ライフオーガナイザーの香村薫さんは、共働きで子どもがおり、忙しい毎日を送っています。
「今でこそ家事シェアがうまくいくようになりましたが、当初は失敗も多かった」と語る香村さんに、実際にやってみてよかったこと、失敗だったことを教えてもらいました。
家事シェアのNGワードは「とりあえず〇〇だけやってくれればいいから」
「家族に家事を頼むときに『とりあえず〇〇だけやってくれればいいから!』と頼んでいたことがありましたが、これは失敗のもとでした」
と香村さんは語ります。
「こんな頼み方をするときの本心は、『本当は全部やってほしいけど、状況によってやり方が違うから頼みにくいな。この部分だけ頼もう』だったんです」
結果、最初は頼んだことだけやってくれたらいいと思っていたのに、いざやってもらうと「どうせならこれもやってくれればいいのに、気がきかない」と思ったり、「なんで頼んだことすらやってくれないの?」とイライラしたり…。
「逆に夫からは『聞いていた話と違うじゃないか! もう2度とやりたくない!』と言われることも。
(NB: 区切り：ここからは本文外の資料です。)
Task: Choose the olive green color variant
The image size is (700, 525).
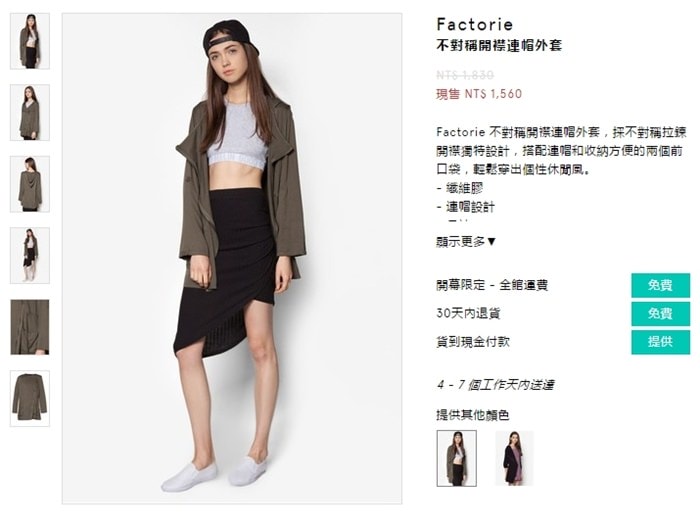Action: tap(456, 458)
最後は言った言わないのケンカに発展…とにかくこれは失敗でした」
●やることをイラストにして見える化する
そこで次に考えたのが、やることをイラスト化する方法。
「イラストにして説明すると、もしこんな状況だったらこうしてほしい、ということが伝えやすく、頼まれた方もイメージができて理解が早かったです」
イラストにするときは、「これくらいはわかるだろう」は禁物。小学生に教えるように細かく書いておいた方がお互いのためです。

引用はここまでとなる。